06 May 2005

Cardboard Boxes and Sex

Weren’t they fun, cardboard boxes? As a kid I thought they were a real prize. If anything new came into the house transported in a large, heavy duty cardboard box, the box was eyed possessively by my younger brothers and I, with much jostling for position, before mum made the final decision over which, if any of us, was allowed to claim it.

I turned mine into cars, pretty much always, turning them upside down and cutting out a flap, which, when folded back, made an excellent dashboard. All that were needed then were a couple of good string shoulder straps and I had hours and hours of colouring in and running around being silly, to look forward to.
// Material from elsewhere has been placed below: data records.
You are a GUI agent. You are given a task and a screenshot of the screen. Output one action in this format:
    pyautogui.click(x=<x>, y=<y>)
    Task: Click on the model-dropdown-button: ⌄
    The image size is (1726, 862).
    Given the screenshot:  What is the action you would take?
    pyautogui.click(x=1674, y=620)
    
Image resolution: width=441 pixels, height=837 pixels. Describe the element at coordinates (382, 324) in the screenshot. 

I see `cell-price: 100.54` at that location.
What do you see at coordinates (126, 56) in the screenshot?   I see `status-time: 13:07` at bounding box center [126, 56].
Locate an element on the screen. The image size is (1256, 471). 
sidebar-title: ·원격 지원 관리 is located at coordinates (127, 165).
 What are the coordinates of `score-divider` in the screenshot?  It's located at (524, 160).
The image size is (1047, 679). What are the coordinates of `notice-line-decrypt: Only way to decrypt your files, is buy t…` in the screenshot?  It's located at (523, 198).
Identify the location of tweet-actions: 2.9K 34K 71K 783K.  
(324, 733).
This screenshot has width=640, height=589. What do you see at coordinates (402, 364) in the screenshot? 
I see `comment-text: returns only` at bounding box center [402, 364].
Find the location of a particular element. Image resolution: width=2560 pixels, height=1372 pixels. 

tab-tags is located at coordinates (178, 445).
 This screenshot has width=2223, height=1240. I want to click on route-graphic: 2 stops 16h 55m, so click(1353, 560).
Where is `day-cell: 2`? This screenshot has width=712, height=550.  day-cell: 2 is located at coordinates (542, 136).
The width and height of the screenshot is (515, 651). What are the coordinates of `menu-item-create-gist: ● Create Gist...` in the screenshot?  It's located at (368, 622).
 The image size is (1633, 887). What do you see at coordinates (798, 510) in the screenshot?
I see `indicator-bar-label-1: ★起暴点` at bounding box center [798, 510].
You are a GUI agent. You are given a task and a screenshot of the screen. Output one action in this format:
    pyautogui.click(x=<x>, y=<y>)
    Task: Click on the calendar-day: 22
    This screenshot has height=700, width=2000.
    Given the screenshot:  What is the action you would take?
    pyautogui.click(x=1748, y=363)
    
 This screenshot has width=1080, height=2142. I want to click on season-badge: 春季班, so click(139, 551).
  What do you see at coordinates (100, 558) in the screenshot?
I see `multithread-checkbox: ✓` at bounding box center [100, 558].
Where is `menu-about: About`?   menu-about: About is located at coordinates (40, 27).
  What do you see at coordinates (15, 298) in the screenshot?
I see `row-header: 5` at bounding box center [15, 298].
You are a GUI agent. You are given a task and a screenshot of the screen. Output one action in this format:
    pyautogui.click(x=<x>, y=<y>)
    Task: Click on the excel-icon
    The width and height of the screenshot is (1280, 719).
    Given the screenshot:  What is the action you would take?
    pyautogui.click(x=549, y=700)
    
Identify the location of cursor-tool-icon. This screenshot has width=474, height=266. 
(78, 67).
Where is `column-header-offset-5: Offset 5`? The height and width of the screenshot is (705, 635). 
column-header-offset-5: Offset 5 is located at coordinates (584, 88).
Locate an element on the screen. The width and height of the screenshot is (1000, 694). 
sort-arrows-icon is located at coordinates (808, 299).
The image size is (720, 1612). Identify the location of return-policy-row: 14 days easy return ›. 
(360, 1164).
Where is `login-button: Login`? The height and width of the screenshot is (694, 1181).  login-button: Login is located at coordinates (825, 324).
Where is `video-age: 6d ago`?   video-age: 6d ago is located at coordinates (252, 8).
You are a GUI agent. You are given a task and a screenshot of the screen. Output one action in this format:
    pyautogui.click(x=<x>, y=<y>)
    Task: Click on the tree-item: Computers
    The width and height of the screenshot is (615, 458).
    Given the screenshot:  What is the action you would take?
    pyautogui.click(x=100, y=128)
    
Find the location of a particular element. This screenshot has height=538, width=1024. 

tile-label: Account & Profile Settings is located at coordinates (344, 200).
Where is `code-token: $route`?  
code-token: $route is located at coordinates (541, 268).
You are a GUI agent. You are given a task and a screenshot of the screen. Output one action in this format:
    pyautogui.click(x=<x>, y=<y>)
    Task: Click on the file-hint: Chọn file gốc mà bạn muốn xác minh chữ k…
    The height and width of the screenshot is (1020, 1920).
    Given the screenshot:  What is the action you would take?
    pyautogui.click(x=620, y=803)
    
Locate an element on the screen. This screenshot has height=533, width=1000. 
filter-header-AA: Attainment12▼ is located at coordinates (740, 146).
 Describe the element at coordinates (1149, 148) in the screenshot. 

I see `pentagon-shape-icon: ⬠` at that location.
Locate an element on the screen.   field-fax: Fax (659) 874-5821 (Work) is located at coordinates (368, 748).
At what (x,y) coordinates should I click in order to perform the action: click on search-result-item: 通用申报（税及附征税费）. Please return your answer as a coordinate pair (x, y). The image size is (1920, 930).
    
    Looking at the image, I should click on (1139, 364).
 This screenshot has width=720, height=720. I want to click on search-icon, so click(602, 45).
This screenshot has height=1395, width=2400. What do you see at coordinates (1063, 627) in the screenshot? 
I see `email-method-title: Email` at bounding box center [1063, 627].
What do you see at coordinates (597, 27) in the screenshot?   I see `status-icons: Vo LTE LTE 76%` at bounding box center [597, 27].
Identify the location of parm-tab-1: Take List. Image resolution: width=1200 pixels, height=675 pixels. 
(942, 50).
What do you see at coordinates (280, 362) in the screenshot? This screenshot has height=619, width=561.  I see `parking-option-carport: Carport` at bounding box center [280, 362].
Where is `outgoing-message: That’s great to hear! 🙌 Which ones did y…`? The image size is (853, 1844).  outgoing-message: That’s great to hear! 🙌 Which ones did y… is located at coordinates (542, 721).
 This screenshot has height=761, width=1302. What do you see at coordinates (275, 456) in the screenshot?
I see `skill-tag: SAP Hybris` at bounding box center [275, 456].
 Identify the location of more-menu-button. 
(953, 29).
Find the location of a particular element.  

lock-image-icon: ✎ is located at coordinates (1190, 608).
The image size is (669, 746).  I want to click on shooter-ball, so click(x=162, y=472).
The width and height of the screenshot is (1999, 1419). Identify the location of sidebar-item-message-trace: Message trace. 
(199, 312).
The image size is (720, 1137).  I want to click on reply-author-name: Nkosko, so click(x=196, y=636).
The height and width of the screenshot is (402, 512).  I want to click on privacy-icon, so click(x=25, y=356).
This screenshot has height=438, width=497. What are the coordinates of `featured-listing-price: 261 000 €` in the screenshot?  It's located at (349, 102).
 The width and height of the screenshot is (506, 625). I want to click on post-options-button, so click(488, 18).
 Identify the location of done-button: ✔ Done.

I often won, but that was because my brothers would sooner play cars than make cars, and I was the other way round - it meant everybody got a turn. It did mean I faced real resentment once or twice because whilst I saw a car (again), my younger brother saw a secret army hideout or the like, and worse, he had to watch it being massacred with scissors and felt tips.

Really big boxes were great for sitting in, making houses or castles or caves. Caves were a big thing in those days, I mean mermaids generally had caves and so did the bear-prince in The Singing Ringing Tree. My favourite teddy was one where I could balance him on the mantelpiece so that his paws covered his eyes. By memory, when that prince was a bear, he did a fair bit if unashamed new-man sobbing. Or maybe it was wet Czechoslovakian sobbing; I don't know. Anyhow, teddy was known to stay on the mantelpiece for days.

My son is ten years old. I don't know why I am ashamed to say this, but his absolutely best toy at the moment is the blue plastic moulded base that a supermarket chicken came home in. Its a broad boat shape and beats the pants off arranging all his plastic toy soldiers in amongst the soap and taps at bath time. The sticky standoff at the O.K. Shampoo has (thank you, God) been superseded by the Soap Day landings.

See posts below; I am not a stalker or an obsessive over a single fantasy male. There are many, many men that (from a safe distance, at least) make my pulse race and the corners of my mouth twitch into an evil grin, and I have spent the last twenty hours or so wondering whether to compile a set of links celebrating all the ones with enough fame to have a photo on the web. Plenty of female bloggers have already done it successfully (without anyone being accused of chauvinist or lecherous tendencies, even though we'd yell that at men quickly enough.)

It isn't going to happen, and that’s all because of cardboard boxes. Sex is all in the mind. A good romp, as much as a private fantasy, takes imagination and desire, trust and all manner of other cerebral pre-conditions.

What good is giving Pavlov's dog an empty bowl? There's no point in me regaling the gorgeous, knee trembling, lip-licking desirability of some men, if I am then going to spoil it with pictures. Nobody fancies exactly the same people - there would almost certainly be one face in the list that would be as effective for you as a bucket of cold water.

In honour of this difference, then, I am keeping my scissors and string well away from your cardboard box.

Three cheers for me. Gosh, what self control……………

5 comments:

Will said...

To this day whenever I see a large box I think of turning my bed into a fort.

She Weevil said...

I always preferred string/can telephones. Hours of fun on a shoe string. I think a displacement activity is in order!

Cori said...

Fantastic post!

I think as a teen I actually tried to go all the way in a fridge box...!!

It was quite pathetic actually!

Mike Davis said...

There's a box in my garage that the running machine came in. I can't bring myself to throwit away - it's a perfect fort!

Thanks for stopping by my blog. :)

Badaunt said...

We used to use cardboard boxes as grass sleds. You go to the top of a hill, sit in the box, and WHEEEEEEEEE!

Bumpy, but fun.

The last time I was home my brother's kids had abandoned all their toys and were playing exclusively in a very large cardboard box he'd put out on the verandah. I think it was the biggest cardboard box I've ever seen, and he'd given it windows and doors.